Since its inception, the group has helped ensure that more than 40 babies were either adopted or kept by their biological parents.
Hamidah said in cases where a biological mother (biomum) wanted to give up a child for adoption, she would contact couples interested in adopting a child and arrange for them to meet with the biomum.
She said this was to ensure that the biomums and adoptive parents could discuss matters related to the pregnancy and upbringing of the child.
“Just because a person is giving up a child for adoption, it does not mean that the biomum does not have any rights, such as visitation rights or a role to play, such as breastfeeding the child.”
More than just adoption.
“We also help biomums who want to keep their baby by taking their cases to the relevant government agencies to help them get the support and assistance they need.”

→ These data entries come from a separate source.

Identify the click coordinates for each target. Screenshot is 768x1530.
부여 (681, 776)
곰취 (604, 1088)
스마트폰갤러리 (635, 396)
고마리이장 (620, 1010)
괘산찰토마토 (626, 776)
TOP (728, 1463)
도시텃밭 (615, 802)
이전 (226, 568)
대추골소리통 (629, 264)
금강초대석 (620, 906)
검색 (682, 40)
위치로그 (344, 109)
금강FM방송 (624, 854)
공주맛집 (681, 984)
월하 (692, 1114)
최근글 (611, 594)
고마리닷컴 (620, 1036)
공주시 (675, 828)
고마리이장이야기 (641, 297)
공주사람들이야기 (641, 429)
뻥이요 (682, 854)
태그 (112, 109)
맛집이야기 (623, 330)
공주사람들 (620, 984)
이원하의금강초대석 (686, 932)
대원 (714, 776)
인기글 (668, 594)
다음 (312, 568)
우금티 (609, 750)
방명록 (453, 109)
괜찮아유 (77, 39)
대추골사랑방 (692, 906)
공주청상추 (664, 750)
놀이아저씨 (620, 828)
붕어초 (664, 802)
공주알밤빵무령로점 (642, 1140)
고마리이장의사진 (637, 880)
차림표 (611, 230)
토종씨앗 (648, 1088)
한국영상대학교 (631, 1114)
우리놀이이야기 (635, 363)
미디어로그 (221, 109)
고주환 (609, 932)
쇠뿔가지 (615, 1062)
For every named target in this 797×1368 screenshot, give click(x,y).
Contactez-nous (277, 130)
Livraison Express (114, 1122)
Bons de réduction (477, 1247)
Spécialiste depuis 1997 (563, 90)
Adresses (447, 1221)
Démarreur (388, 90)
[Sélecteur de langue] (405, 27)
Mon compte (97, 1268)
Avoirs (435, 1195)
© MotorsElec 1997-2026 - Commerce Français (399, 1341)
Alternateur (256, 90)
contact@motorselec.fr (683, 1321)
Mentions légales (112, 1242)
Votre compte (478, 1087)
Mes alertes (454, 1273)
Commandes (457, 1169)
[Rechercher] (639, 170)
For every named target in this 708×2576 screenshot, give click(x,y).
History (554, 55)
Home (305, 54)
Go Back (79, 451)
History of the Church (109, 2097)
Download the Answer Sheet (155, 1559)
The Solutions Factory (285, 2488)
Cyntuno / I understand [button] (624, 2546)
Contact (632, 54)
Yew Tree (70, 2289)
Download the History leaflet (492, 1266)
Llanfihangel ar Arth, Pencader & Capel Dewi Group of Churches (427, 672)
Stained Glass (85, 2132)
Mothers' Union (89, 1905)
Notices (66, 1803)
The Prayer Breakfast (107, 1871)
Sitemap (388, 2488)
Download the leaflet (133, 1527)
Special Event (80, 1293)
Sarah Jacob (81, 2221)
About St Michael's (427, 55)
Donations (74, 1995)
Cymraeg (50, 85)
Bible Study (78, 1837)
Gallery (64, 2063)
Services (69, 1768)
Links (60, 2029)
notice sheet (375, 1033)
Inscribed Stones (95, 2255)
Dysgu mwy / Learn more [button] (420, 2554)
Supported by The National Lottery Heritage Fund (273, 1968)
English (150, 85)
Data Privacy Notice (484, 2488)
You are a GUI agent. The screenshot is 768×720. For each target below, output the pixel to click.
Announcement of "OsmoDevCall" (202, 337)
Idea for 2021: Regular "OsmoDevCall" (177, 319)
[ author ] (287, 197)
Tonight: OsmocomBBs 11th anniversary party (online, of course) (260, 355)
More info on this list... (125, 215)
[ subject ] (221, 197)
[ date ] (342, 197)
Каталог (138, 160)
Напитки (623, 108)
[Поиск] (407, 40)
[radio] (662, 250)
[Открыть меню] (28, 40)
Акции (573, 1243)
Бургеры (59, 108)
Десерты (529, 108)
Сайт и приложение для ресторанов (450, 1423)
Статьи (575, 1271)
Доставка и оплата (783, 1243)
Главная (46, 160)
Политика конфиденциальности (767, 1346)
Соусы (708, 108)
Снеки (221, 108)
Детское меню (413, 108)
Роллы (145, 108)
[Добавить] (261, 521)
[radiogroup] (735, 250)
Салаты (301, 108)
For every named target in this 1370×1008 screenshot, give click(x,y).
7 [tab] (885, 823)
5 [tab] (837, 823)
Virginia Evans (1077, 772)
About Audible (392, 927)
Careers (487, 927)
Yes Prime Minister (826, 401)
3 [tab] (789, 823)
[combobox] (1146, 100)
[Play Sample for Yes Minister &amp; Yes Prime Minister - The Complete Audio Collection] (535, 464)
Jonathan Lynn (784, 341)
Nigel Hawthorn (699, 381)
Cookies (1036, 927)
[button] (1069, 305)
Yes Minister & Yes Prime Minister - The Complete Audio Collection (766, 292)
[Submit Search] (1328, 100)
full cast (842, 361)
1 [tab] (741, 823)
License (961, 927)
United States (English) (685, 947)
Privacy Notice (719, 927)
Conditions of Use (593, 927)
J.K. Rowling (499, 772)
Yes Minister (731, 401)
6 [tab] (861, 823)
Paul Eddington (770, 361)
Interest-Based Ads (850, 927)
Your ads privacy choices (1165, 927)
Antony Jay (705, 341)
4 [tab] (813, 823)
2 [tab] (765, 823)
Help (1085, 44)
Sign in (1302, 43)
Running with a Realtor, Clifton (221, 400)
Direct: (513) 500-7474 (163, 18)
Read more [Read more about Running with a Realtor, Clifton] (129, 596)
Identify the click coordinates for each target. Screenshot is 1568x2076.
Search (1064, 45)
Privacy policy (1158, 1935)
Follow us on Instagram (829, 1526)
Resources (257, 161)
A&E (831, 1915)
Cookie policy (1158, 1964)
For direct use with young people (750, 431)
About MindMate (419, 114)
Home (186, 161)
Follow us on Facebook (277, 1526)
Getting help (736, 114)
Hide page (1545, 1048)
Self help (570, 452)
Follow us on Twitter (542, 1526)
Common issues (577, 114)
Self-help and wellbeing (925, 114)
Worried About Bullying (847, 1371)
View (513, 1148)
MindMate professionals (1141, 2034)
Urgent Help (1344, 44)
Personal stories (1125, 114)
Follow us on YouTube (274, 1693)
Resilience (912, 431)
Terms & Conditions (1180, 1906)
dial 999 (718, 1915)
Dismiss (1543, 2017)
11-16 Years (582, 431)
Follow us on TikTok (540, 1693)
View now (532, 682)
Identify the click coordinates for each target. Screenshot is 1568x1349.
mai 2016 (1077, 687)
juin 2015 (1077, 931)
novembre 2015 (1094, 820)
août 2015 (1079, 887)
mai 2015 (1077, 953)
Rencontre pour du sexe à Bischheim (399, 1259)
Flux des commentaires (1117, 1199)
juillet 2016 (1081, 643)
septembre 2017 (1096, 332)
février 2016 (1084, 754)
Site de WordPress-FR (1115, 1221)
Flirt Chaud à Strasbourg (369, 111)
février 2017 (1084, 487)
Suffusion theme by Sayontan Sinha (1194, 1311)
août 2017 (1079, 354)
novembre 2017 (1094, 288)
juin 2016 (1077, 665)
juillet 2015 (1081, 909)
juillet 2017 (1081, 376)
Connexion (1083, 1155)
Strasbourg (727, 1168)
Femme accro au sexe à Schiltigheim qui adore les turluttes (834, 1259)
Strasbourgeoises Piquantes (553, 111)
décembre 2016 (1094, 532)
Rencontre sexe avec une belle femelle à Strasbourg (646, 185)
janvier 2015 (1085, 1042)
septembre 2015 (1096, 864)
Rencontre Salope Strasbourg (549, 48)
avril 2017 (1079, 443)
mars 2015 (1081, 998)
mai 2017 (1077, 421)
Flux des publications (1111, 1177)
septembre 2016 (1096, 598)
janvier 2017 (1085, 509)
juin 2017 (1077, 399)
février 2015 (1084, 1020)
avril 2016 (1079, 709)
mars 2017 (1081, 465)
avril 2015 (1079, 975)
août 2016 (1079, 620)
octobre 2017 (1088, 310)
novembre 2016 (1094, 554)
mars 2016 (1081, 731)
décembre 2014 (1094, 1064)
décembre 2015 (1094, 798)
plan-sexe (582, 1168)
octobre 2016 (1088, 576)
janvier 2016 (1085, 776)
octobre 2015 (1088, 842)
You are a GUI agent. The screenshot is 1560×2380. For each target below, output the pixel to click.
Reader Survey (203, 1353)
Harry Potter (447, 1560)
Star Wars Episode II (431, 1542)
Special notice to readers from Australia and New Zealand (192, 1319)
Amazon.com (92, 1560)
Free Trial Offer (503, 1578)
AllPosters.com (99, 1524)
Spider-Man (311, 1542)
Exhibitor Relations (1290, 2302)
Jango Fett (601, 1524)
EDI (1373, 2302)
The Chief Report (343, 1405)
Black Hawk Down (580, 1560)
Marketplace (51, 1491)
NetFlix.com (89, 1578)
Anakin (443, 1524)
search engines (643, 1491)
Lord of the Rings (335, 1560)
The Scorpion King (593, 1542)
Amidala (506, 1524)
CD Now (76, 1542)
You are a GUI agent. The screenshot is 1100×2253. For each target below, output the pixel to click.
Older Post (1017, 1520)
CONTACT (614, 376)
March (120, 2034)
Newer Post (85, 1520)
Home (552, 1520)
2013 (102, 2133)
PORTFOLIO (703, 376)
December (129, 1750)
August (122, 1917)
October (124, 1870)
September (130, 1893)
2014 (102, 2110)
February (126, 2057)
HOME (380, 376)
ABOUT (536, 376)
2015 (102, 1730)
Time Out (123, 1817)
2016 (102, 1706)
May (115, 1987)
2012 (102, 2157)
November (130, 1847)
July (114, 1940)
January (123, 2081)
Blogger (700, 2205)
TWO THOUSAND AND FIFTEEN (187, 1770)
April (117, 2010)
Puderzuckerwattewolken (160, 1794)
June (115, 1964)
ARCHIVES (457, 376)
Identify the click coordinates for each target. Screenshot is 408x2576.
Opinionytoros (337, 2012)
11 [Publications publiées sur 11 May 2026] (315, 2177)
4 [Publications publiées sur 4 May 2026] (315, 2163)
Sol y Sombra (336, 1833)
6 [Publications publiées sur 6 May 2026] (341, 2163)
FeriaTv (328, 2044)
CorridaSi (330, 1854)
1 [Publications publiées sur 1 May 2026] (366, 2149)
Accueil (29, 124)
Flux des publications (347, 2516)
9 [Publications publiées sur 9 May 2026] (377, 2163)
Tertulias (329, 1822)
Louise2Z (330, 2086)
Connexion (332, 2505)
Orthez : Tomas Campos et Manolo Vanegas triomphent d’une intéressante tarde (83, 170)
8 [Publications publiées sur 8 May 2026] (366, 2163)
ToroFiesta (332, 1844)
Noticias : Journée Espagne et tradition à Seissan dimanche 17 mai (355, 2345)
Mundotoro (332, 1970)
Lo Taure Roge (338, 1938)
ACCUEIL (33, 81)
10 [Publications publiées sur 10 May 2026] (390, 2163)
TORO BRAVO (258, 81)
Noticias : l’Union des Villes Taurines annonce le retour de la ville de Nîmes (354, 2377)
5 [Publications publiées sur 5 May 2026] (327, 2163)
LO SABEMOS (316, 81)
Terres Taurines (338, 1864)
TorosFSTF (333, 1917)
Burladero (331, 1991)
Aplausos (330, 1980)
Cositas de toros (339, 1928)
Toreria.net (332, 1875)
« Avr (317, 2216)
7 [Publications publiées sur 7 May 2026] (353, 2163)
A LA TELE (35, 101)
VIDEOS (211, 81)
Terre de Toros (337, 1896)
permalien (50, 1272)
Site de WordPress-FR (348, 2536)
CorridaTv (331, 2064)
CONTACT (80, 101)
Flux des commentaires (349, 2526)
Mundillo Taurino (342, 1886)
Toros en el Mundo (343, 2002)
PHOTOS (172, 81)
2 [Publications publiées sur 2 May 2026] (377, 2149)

She related a recent case where a couple in Kedah, both 17, wanted to give up their unborn baby for adoption as the husband was only earning RM600 as a parking attendant and they could only afford to rent a tiny room in a flat.
“I spoke to the biomum and said, look, if I can get your husband a better job and if I can get the authorities to help you, would you consider keeping your baby?”
“She said ‘yes’, so I started making some calls. I managed to get her husband a job in a factory which pays better and comes with benefits, while the Kedah Zakat Department volunteered to pay the rent for a people’s housing project unit for two years.”
Hamidah said the group did not accept any fee for its efforts. However, families which want to adopt a baby have to set aside money which goes into a special fund.
“This fund is to deal with ad-hoc cases where we have to take biomums for check-ups or buy the biomums items before an adoptive family is found.”
Hamidah hoped those who were seeking to adopt children or give up their children would reach out to her group (Kami Sanggup Ambil Anak Angkat) if they were unsure of what to do.
Earlier this year, it was reported that according to police statistics, about 100 babies are dumped each year, more than half of them dead.
In 2015, a total of 104 babies were found dumped, with 61 of them found dead.